══ Ausgangstext ══
Sei’s drum. Mit etwas Altersmilde betrachtet, ist das nette Unterhaltung mit schönen Naturaufnahmen und einer würdevollen Hauptdarstellerin.

FAZIT

Selbstverwirklichung im Alter.
Den Silberrücken im Kino hat’s gefallen – es wurde viel und zustimmend gekichert.

Originaltitel „Edie“
Großbritannien 2017
102 min
Regie Simon Hunter 
Kinostart 23. Mai 2019

BLOWN AWAY

Jeden Morgen duschen, Haare frisieren, zur Arbeit gehen, Geld verdienen: Bringt es das auf Dauer? Nö, finden die Studienfreunde Hannes Koch und Ben Schaschek und machen lieber den ultimativen Aussteigertraum wahr: eine Reise mit Segelboot und Bus rund um die Welt, viereinhalb Jahre Auszeit. Auf ihren Stationen treffen die beiden dabei immer wieder auf Gleichgesinnte, mit denen sie spontan Musik aufnehmen. Das Besondere: die verschiedenen Tracks eines Songs entstehen jeweils an unterschiedlichen Orten auf der Welt: die Gitarre beispielsweise in Südafrika, Monate später der Gesang in Brasilien und die Streicher in Salvador. Ein ungewöhnliches, interkulturelles Musikexperiment.

Besser hätte sich das keine Agentur ausdenken können: Hannes und Ben sind perfekt gecastet – blaue Augen, blonde Haare, Vollbärte. Zwei liebenswerte Hipster-Hippies auf großer Fahrt. Obwohl beide vom Segeln keine Ahnung haben, fahren sie mal eben so von Australien über Indonesien nach Südafrika und dann, schwupps, überqueren sie auch noch den Atlantik bis Südamerika. Alles easy, man muss es nur wollen. Als Marketingvehikel, um die Musik der beiden zu promoten, ist der Film perfekt gelungen. Nichts scheint unmöglich, man würde am liebsten direkt mit an Bord gehen, oder ersatzweise schon mal den chilligen Soundtrack kaufen.
═══
══ Vorliegende Datensätze ══
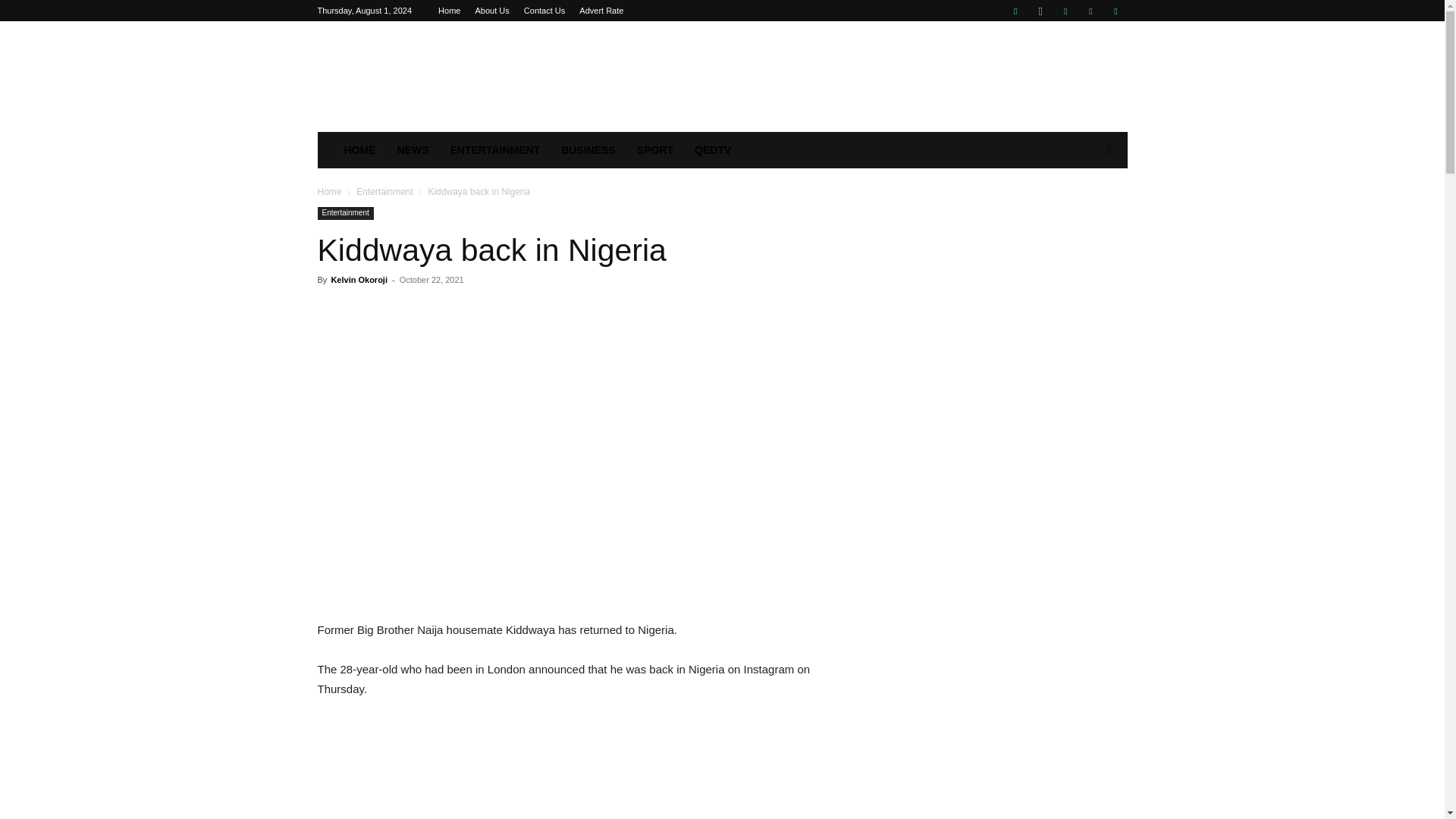
Home (328, 191)
Youtube (1114, 10)
HOME (360, 149)
Kelvin Okoroji (358, 279)
Home (449, 10)
Advert Rate (601, 10)
Twitter (1090, 10)
View all posts in Entertainment (384, 191)
ENTERTAINMENT (495, 149)
Linkedin (1065, 10)
Facebook (1015, 10)
Instagram (1040, 10)
BUSINESS (588, 149)
Entertainment (384, 191)
QEDTV (712, 149)
Given the description of an element on the screen output the (x, y) to click on. 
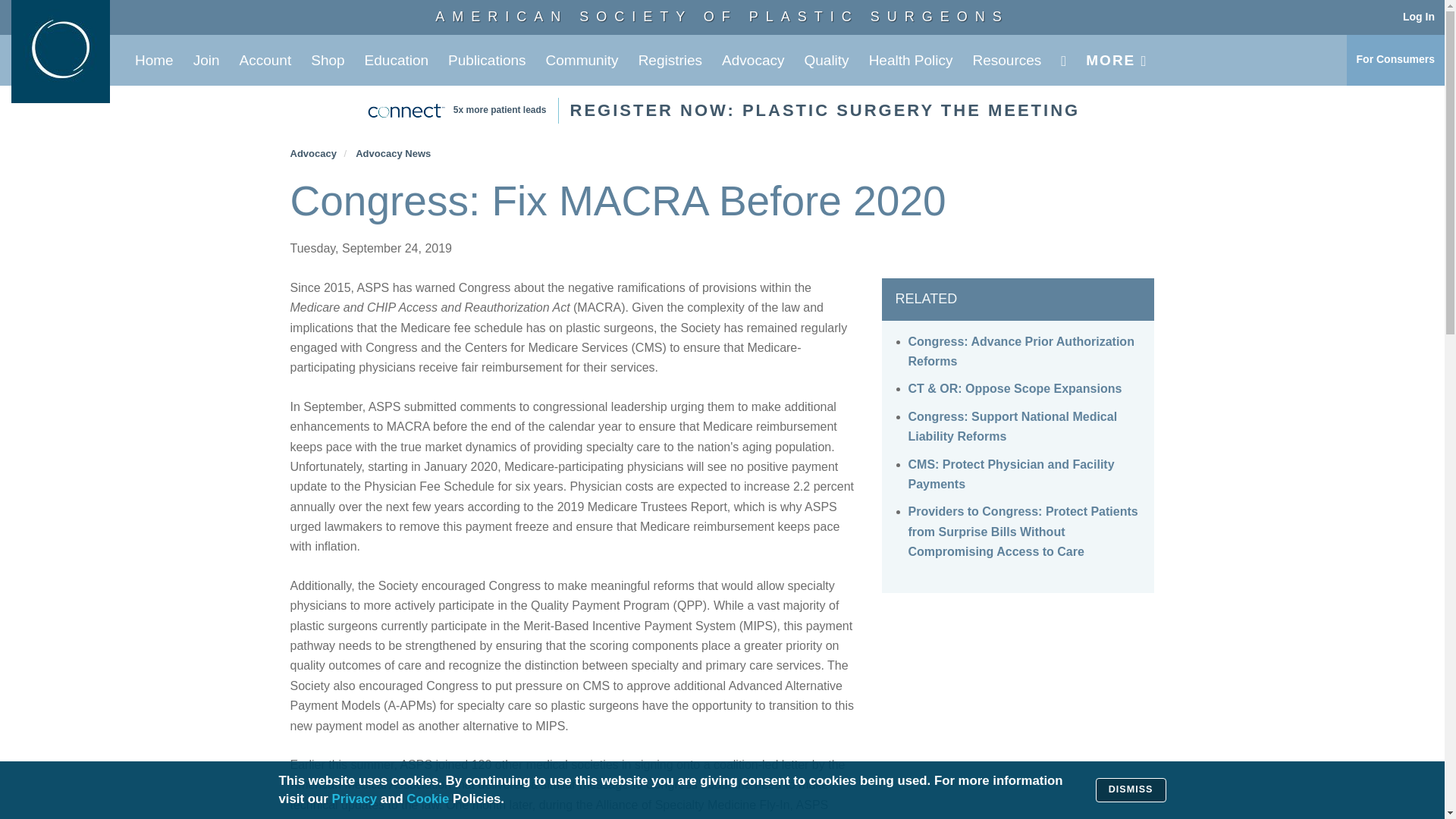
Advocacy (752, 60)
Shop (327, 60)
Community (722, 16)
5x more patient leads (581, 60)
REGISTER NOW: PLASTIC SURGERY THE MEETING (499, 110)
Join (825, 109)
Health Policy (206, 60)
Resources (910, 60)
MORE (1006, 60)
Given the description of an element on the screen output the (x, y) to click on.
═══
• **Aufgabe**:
Bearbeite den Abschnitt des Ausgangstexts von „Besser hätte sich“ bis „chilligen Soundtrack kaufen.“, indem du „Indonesien“ durch „Neuseeland“ ersetzt, und gib ihn vollständig wieder. Die Datensätze stehen in keinem Zusammenhang mit dem Ausgangstext.

• **Lösung**:
Besser hätte sich das keine Agentur ausdenken können: Hannes und Ben sind perfekt gecastet – blaue Augen, blonde Haare, Vollbärte. Zwei liebenswerte Hipster-Hippies auf großer Fahrt. Obwohl beide vom Segeln keine Ahnung haben, fahren sie mal eben so von Australien über Neuseeland nach Südafrika und dann, schwupps, überqueren sie auch noch den Atlantik bis Südamerika. Alles easy, man muss es nur wollen. Als Marketingvehikel, um die Musik der beiden zu promoten, ist der Film perfekt gelungen. Nichts scheint unmöglich, man würde am liebsten direkt mit an Bord gehen, oder ersatzweise schon mal den chilligen Soundtrack kaufen.